直江津空襲慰霊集会 当時の様子、語り継ぐ 記念標柱設置から30年 慰霊の思い共有

 太平洋戦争中に県内初めての空襲で犠牲者が出た直江津空襲から76年目の5日、上越市の黒井公園で慰霊集会が開かれた。新型コロナウイルスの影響で2年ぶりとなった集会には、当時を知る住民ら約10人が参加、平和への思いを新たにした。

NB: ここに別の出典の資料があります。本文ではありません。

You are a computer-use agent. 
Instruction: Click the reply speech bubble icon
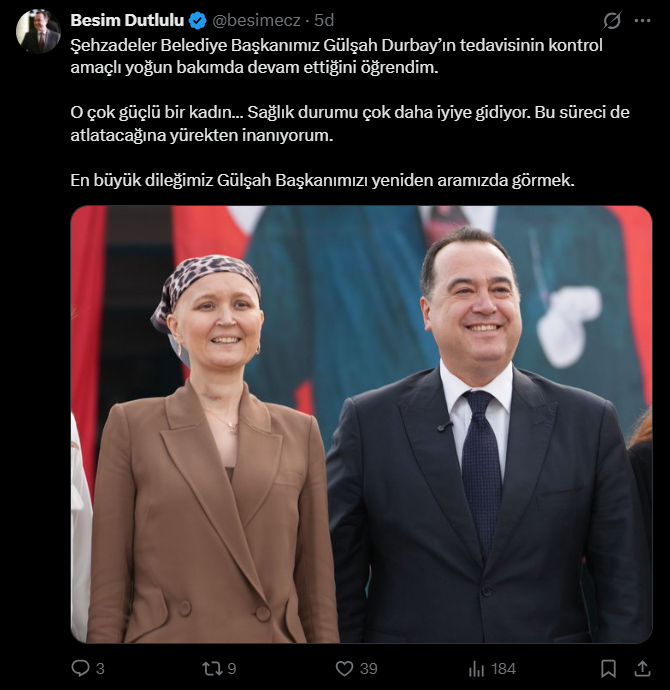[x=80, y=668]
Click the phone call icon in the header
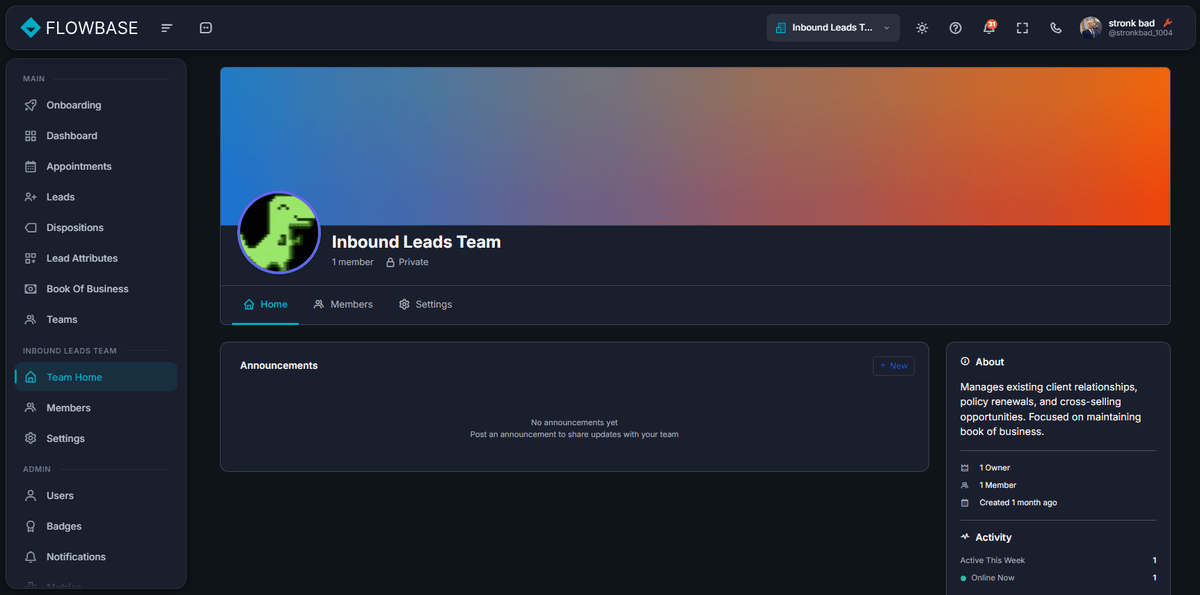1200x595 pixels. pos(1055,27)
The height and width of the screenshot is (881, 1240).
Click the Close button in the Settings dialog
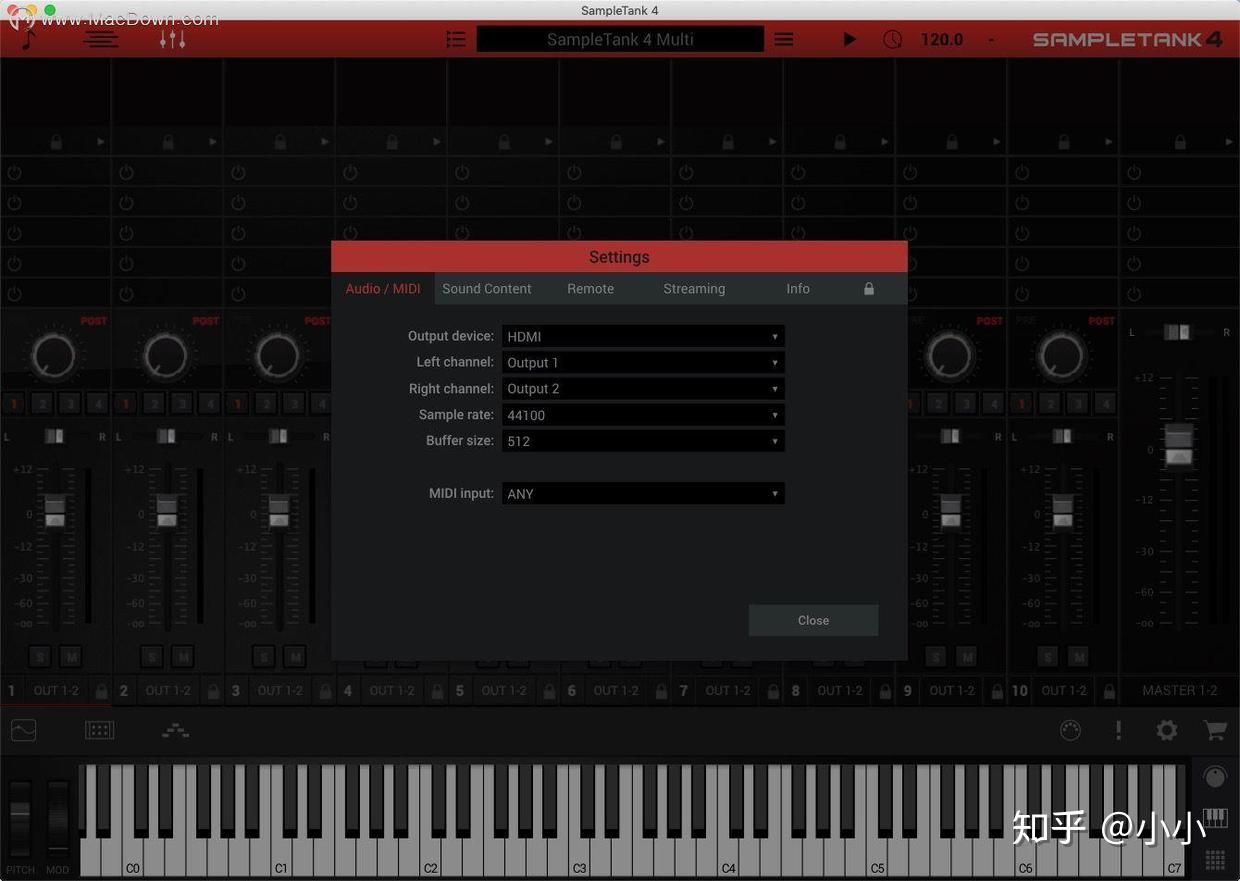click(x=813, y=620)
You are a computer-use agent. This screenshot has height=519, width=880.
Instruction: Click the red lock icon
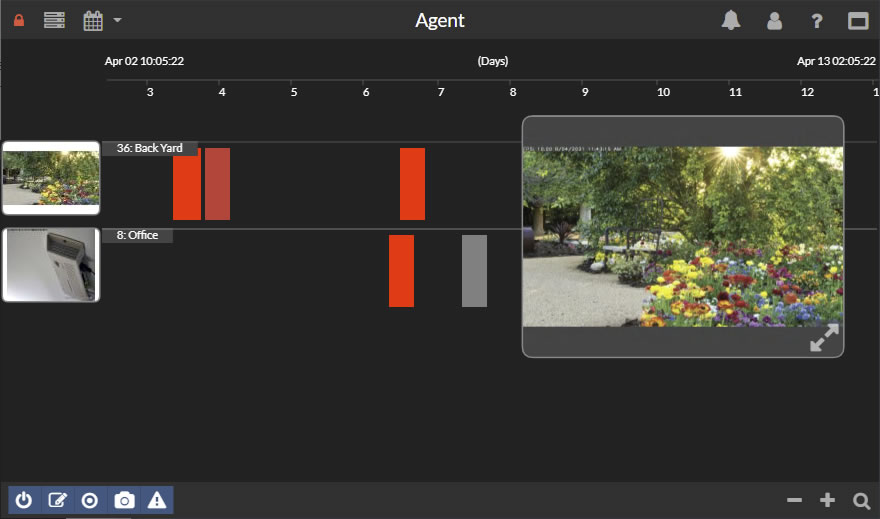pos(19,20)

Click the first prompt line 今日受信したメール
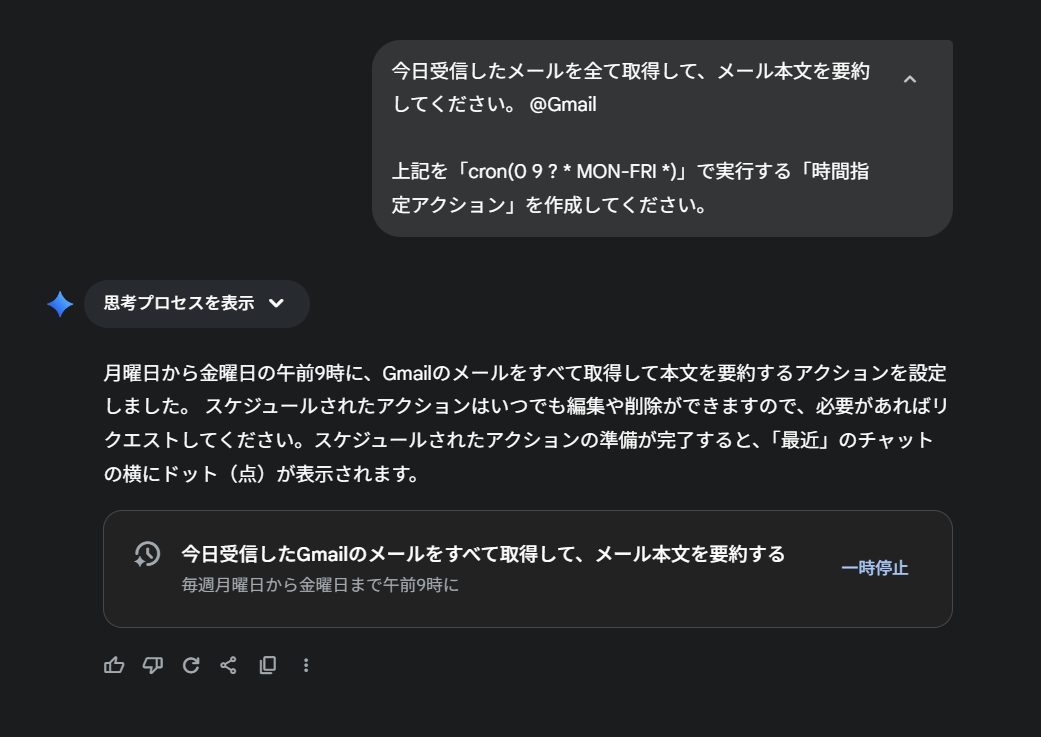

直江津空襲から76年、記念標柱設置から30年。関川会長らが思いを語った

 昭和20年5月5日午前11時15分ごろ、米軍機により7個の爆弾が投下され、黒井周辺で3人が死亡、5人が重軽傷を負った。集会は、直江津空襲と平和を考える会(関川幹雄会長)がこの出来事を語り継ごうと、記念標柱を設置した平成3年から実施している。

 参加者による黙とう後、原水爆反対や不戦への誓いなど、さまざまな平和への思いが語られた。空襲当時、現場付近の工場で働いていた同市五智1の男性(94)は「ブリキ板を振るうような爆弾の投下音が聞こえ、床に伏せると爆発音が聞こえた」と生々しい状況を語り、「あの日のことを聞き、戦争の痛みを知ってほしい」と願った。

 関川会長は「(記念標柱設置から)もう30年たったのかという印象。今後も集会を通じて、慰霊の思いを共有していけたら」と話した。